Dyspnea in ambulatory patients with SLE: prevalence, severity, and correlation with incremental exercise testing.
J Rheumatol 1995;
22:455-61. [PMID:
7783061]
[Citation(s) in RCA: 0] [Impact Index Per Article: 0] [Reference Citation Analysis] [Abstract] [MESH Headings] [Journal Information] [Subscribe] [Scholar Register] [Indexed: 01/27/2023]
Abstract
OBJECTIVE
We sought to determine the prevalence and severity of dyspnea, and to correlate dyspnea with clinical features and exercise limitation in ambulatory patients with systemic lupus erythematosus (SLE).
METHODS
Twenty-five consecutive patients were evaluated with a validated pulmonary questionnaire, chest radiograph, 2-dimensional echocardiography, resting pulmonary function tests, and incremental exercise testing.
RESULTS
Dyspnea was reported by 60% (95% CI 39-79) of patients; 20% (95% CI 7-40) had severe dyspnea (inability to dress without dyspnea) and 12% (95% CI 3-31) had moderate dyspnea (dyspnea after walking 100 yards). Compared to patients without dyspnea, patients with dyspnea were more likely to have had a history of clinical lupus involving the lung (80 vs 40%, p = 0.05), a lower total lung capacity (77.5 vs 94.8%, p = 0.002), and a reduced maximum oxygen consumption (VO2max of 53.4 vs 67.7%, p = 0.01).

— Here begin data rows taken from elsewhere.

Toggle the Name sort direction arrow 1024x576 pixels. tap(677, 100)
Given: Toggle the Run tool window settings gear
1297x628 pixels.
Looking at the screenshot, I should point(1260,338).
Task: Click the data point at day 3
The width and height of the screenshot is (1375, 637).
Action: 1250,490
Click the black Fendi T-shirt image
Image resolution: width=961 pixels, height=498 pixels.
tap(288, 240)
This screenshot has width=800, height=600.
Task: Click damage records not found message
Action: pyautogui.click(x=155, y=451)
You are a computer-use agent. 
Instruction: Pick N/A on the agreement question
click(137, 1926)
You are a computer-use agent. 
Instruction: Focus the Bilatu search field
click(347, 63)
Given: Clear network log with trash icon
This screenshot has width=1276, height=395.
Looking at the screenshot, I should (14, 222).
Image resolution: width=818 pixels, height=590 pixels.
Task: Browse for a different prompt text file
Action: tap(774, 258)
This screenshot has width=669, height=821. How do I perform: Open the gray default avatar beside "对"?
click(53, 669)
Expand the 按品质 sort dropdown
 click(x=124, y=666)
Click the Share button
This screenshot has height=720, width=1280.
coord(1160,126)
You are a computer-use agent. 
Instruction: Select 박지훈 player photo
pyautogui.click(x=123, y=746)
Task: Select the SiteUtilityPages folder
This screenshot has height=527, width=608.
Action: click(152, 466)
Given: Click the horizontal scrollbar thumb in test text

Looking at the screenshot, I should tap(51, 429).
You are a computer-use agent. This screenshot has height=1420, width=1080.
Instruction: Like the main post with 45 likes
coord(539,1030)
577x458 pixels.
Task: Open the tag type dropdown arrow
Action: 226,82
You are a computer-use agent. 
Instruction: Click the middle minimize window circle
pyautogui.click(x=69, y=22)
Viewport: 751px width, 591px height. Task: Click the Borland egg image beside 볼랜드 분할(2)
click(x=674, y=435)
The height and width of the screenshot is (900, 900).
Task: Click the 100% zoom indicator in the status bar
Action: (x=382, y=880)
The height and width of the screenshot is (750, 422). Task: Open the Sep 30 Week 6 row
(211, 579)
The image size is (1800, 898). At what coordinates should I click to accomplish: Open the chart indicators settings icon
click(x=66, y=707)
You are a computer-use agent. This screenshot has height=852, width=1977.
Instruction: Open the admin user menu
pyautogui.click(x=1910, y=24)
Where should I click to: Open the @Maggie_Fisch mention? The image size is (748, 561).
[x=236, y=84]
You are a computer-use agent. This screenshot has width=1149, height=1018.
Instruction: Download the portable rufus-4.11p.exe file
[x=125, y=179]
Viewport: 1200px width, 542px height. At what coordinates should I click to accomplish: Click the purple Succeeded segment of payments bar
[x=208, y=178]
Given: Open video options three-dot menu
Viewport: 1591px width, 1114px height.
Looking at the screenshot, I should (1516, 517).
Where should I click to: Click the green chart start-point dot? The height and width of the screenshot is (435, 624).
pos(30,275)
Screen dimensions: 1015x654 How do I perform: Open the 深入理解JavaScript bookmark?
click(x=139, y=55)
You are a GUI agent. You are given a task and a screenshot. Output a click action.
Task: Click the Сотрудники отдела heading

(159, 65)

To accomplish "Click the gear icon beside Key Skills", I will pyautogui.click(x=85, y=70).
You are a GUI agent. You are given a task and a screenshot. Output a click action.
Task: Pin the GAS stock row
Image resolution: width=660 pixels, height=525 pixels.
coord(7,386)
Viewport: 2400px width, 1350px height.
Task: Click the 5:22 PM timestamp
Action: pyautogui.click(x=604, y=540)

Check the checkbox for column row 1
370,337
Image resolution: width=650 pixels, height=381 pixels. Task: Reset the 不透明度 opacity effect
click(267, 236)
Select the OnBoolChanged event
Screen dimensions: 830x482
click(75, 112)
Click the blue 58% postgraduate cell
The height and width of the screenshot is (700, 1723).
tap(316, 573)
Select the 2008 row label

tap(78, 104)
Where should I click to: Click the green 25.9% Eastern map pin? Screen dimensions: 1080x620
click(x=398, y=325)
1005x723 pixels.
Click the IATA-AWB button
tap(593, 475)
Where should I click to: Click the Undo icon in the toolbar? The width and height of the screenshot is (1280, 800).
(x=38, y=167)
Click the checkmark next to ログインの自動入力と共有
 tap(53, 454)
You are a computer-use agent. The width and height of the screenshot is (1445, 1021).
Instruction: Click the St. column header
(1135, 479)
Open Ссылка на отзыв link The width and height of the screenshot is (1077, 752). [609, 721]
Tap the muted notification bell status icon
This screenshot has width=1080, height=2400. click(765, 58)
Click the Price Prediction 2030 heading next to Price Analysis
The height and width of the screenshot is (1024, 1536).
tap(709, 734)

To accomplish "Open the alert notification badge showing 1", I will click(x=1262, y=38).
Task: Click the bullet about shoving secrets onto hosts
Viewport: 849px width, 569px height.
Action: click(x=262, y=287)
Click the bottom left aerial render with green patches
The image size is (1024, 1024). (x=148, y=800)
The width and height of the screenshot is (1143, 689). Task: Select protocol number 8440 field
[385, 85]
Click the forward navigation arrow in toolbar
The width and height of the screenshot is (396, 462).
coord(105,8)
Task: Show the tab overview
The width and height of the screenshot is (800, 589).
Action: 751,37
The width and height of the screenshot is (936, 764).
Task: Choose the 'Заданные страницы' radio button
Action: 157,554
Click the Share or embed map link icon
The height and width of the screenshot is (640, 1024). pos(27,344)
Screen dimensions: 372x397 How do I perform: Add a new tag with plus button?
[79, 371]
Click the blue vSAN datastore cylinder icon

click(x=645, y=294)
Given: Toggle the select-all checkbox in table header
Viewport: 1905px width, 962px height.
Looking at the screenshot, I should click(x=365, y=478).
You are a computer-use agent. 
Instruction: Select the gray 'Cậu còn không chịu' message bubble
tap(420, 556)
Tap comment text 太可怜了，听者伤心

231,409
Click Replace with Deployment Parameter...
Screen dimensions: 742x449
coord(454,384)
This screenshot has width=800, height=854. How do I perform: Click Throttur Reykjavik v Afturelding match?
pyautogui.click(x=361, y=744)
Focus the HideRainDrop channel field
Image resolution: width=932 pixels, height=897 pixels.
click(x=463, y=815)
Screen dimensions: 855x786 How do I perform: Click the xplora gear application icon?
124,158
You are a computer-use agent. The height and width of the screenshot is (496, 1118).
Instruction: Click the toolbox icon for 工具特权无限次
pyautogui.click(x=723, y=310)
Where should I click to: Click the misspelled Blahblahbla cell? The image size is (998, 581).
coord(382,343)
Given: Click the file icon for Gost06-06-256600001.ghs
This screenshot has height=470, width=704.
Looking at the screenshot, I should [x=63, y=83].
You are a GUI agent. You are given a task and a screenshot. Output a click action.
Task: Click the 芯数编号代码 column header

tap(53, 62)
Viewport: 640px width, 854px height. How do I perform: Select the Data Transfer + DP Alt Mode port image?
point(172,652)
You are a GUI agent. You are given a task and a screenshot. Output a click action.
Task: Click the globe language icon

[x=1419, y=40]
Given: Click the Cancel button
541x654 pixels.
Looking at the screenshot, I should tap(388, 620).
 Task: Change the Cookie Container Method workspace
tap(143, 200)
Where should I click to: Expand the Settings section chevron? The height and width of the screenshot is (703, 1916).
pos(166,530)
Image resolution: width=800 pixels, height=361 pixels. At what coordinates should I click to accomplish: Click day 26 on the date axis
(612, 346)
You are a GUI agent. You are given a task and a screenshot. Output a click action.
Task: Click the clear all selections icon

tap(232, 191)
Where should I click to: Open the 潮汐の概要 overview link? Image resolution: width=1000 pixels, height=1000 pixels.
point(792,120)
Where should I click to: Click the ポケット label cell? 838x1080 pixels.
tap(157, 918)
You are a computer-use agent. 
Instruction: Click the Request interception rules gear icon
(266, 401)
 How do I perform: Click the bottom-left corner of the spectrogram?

Patients with severe dyspnea and patients without dyspnea did not differ in duration of prednisone use, activity of disease, weight, or in frequency of Raynaud's phenomenon (p > 0.05). Only 4% of all patients had abnormal left ventricular motion on 2-dimensional echo; patients with moderate or severe dyspnea had normal left ventricular motion. Of the 5 patients with severe dyspnea, 4 (80%) had restrictive lung disease and 1 (20%) had an isolated diffusion defect. All patients with dyspnea had an abnormal exercise test, but so did 9/10 without dyspnea (p > 0.05). Severity of dyspnea correlated highly with maximum exercise tolerance measured by VO2max (R2 = 0.51, p = 0.0001).
CONCLUSION
In ambulatory patients with SLE, dyspnea is common, frequently disabling, associated with a history of lupus involvement of the lung, and correlates highly with objective measures of exercise limitation.